When an earthquake strikes, it’s usually hard to miss. At least that’s the case with the big ones; the dozens or hundreds of little quakes that go largely unnoticed every day are interesting too, and make sense to track. That’s usually left to the professionals, with racks of sensitive equipment and a far-flung network of seismic sensors. That doesn’t mean you can’t keep track of doings below your feet yourself, with something like this DIY seismograph.
Technically, what [Alex] built is better called a “seismic detector” since it’s not calibrated in any way. It’s just a simple sensor for detecting ground vibrations, whether they be due to passing trucks or The Big One. [Alex] lives in California, wedged between the Hayward, Calaveras, and San Andreas faults in San Jose, so there is plenty of opportunity for testing his device. The business end is a simple pendulum sensor, with a heavy metal bob hanging from a long wire inside a length of plastic pipe. Positioned close to the bob is a copper plate; the bob and the plate form an air-dielectric variable capacitor that controls the frequency of a simple 555 oscillator. The frequency is measured by a PIC microcontroller and sent to a Raspberry Pi, which displays the data on a graph. You can check in on real-time seismic activity in San Jose using the link above, or check out historical quakes, like the 7.1 magnitude Ridgecrest quake in July. [Alex]’s sensor is sensitive enough to pick up recent quakes in Peru, Fiji, and Nevada, and he even has some examples of visualizing the Earth’s core using data from the sensor. How cool is that?
We’ve seen other seismic detectors before, like this piezo-based device, or even one made from toilet parts. We like the simplicity of the capacitive sensor [Alex] used, though.
Could of used a . . . oh, nevermind, he did. Nice project.
And now for the, “you could have just done that with an Arduino,” comment.
You could have just done that with an Arduino. ;)
If I had the PIC, this seems like it would be an interesting project to put together at home.
Is the frequency from the 555 timers too high to use an inexpensive ADC to read?

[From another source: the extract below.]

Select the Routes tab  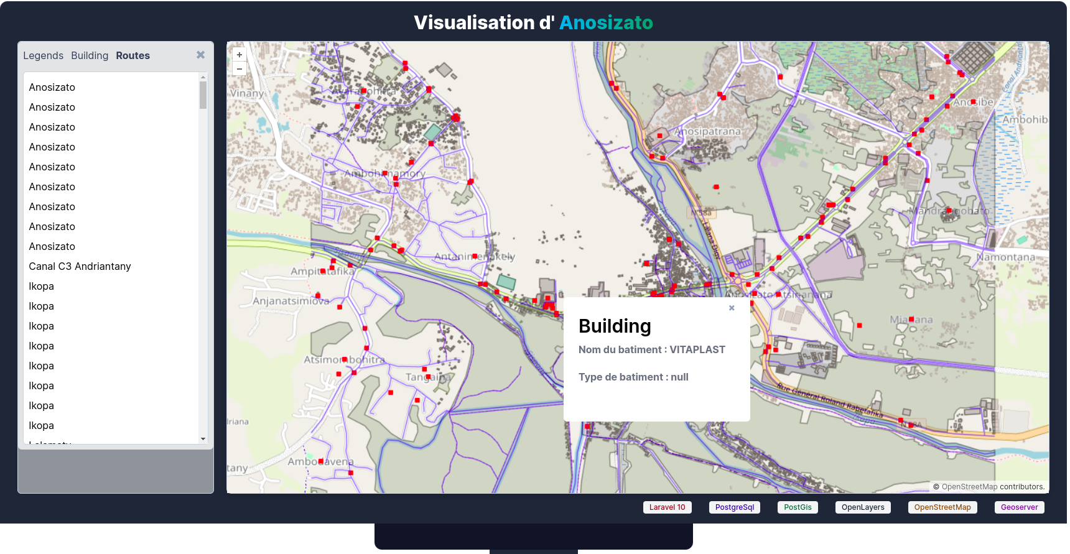pos(133,55)
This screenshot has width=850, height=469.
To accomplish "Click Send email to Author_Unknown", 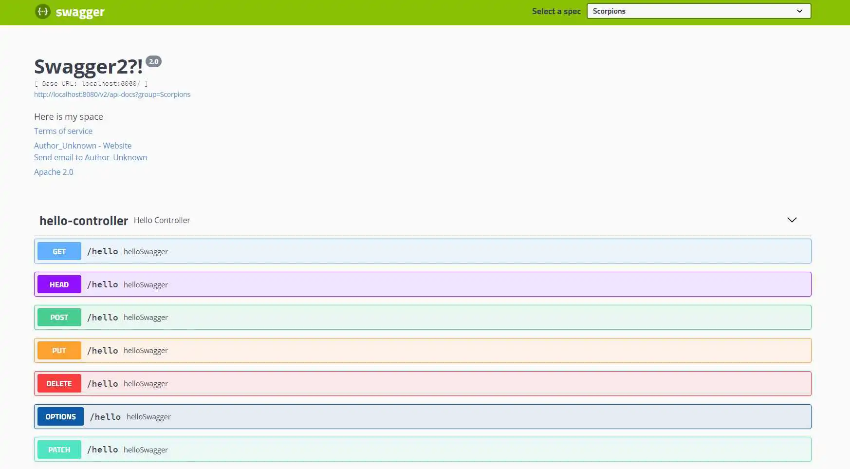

This is a hell of a lot cheaper than the Raspberry Shake modules even it the calibrated data can’t be used for that project.
The ADC is not used at all – the PIC just counts the number of 555 oscillations for a fixed time interval and outputs this to the Raspberry PI GPIO.
Thanks for sharing, neat simple build with great detail.
Get’s me thinking how mechanically simple of mechanisms can be used and tuned for the range of VLF and lower… well… technically higher also geological events. Interesting is the change in electric field charge relating to tornado’s and wondering if there is anything similarly related in regards to electric or magnetic charge prior to, during and after other weather events.
Installs earthquake dectators on satellite cameras and telescopes that can see plate shifting after seeing into the ocean floor.